Dataset entries
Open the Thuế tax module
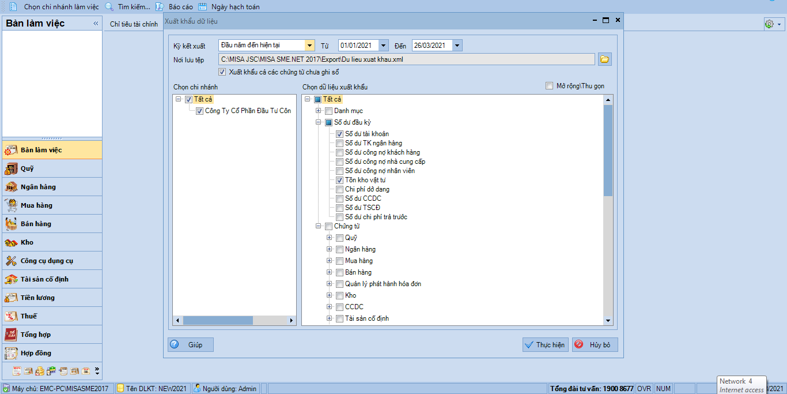Viewport: 787px width, 394px height. click(x=52, y=316)
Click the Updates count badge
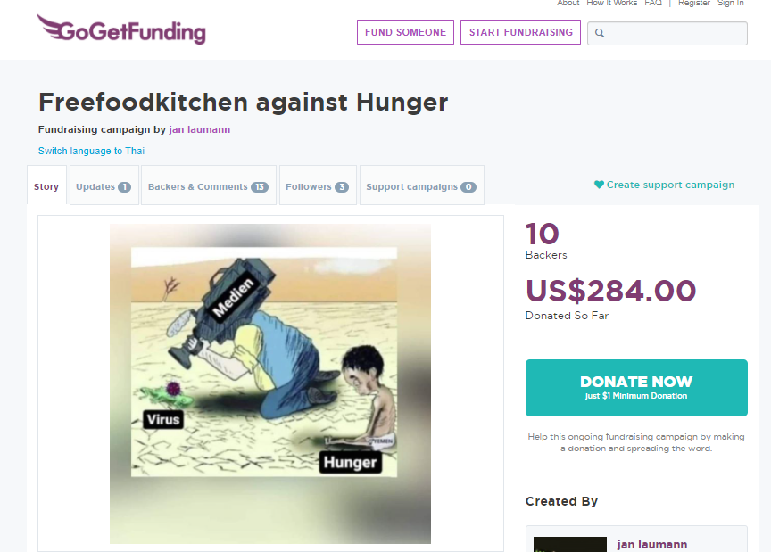The height and width of the screenshot is (552, 771). [x=124, y=186]
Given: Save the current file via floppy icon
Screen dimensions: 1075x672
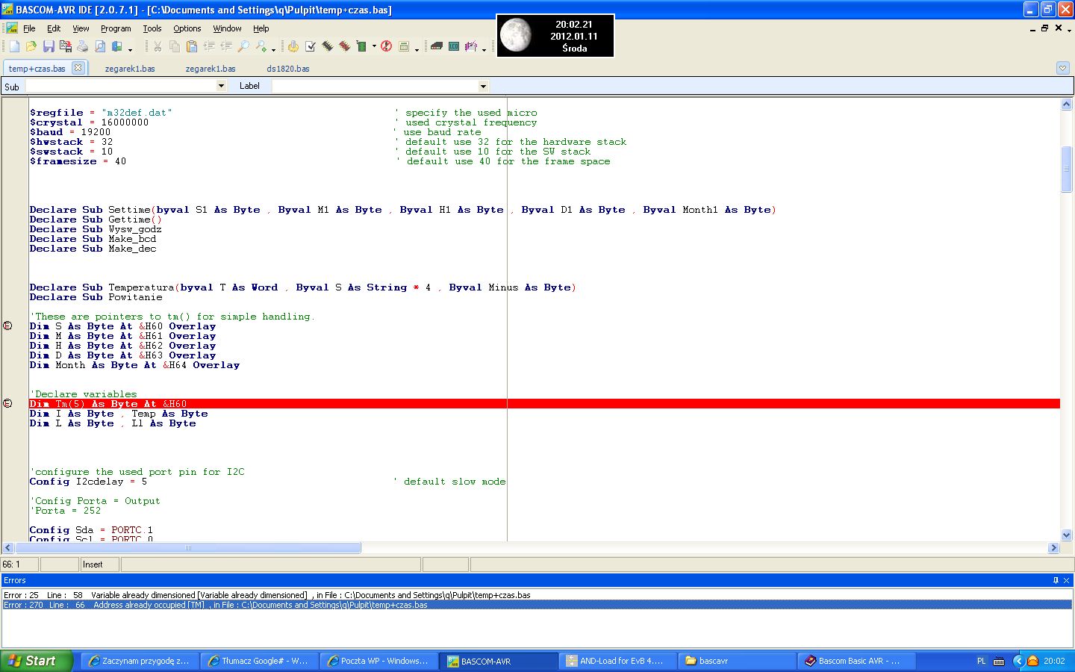Looking at the screenshot, I should pos(49,46).

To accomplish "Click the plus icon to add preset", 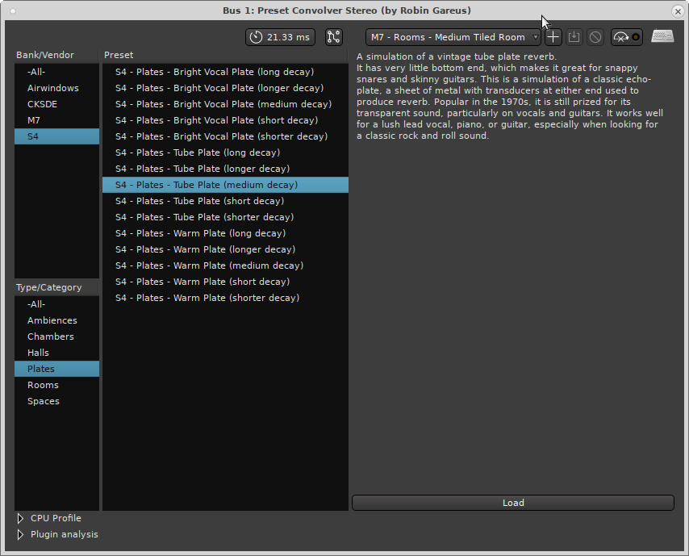I will [553, 37].
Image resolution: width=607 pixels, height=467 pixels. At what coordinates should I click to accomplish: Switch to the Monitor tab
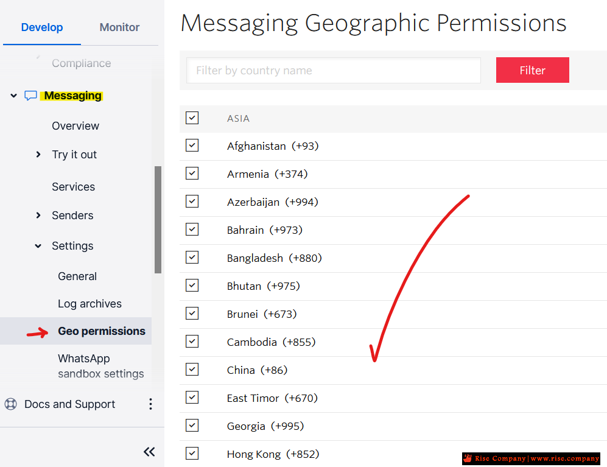[x=119, y=27]
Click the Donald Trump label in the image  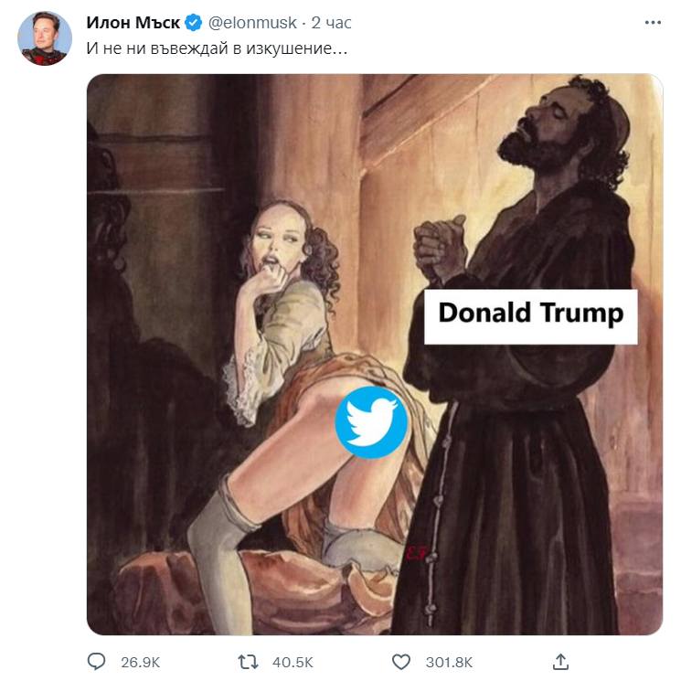(530, 313)
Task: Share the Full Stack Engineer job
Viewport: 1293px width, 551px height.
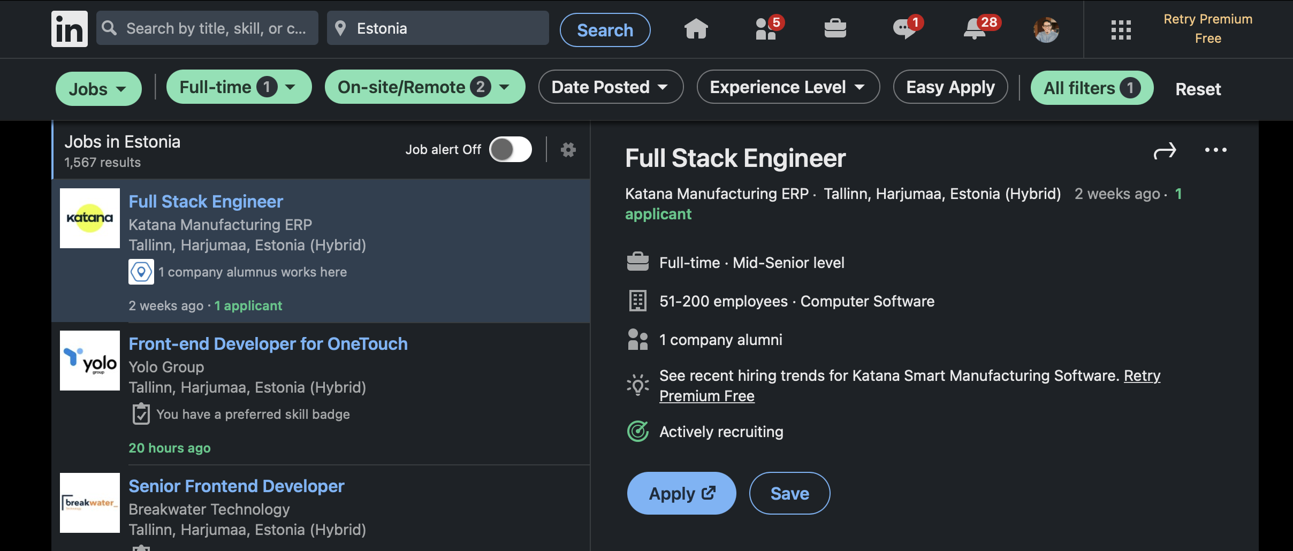Action: 1165,151
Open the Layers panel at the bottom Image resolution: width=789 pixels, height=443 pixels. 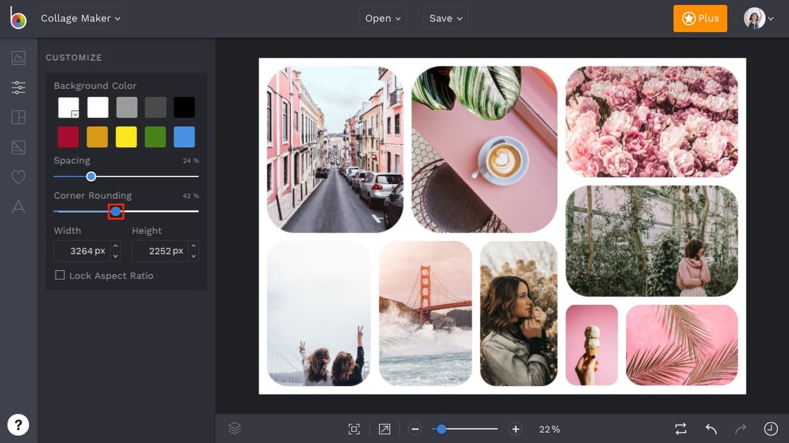[x=235, y=428]
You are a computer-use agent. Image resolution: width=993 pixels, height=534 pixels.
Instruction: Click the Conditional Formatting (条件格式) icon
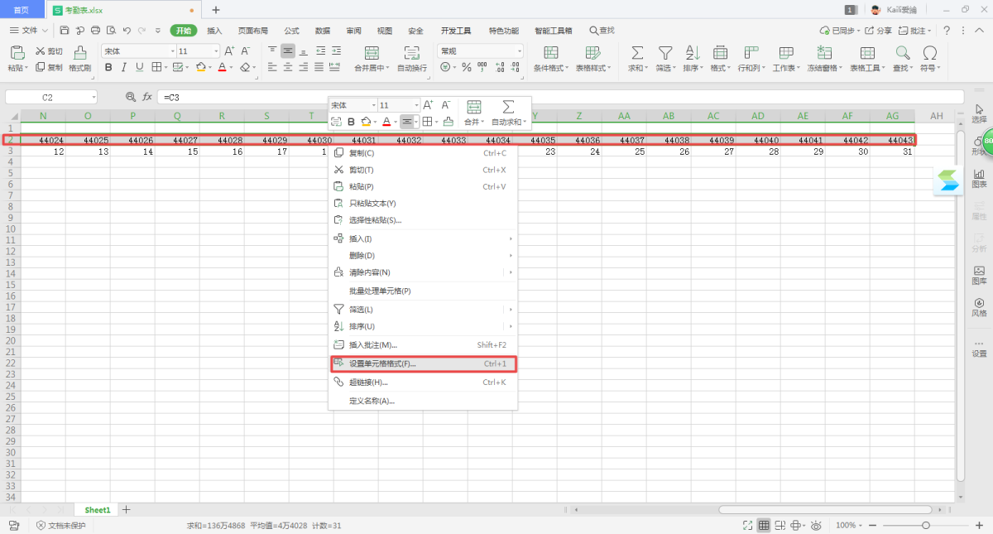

- What is expected:
Would you give again, exactly as written, the lines from the one containing "You are a computer-use" through the end of the records, with no pictures and no other lines?

- Exercise answer:
You are a computer-use agent. Image resolution: width=993 pixels, height=534 pixels.
Instruction: Click the Conditional Formatting (条件格式) icon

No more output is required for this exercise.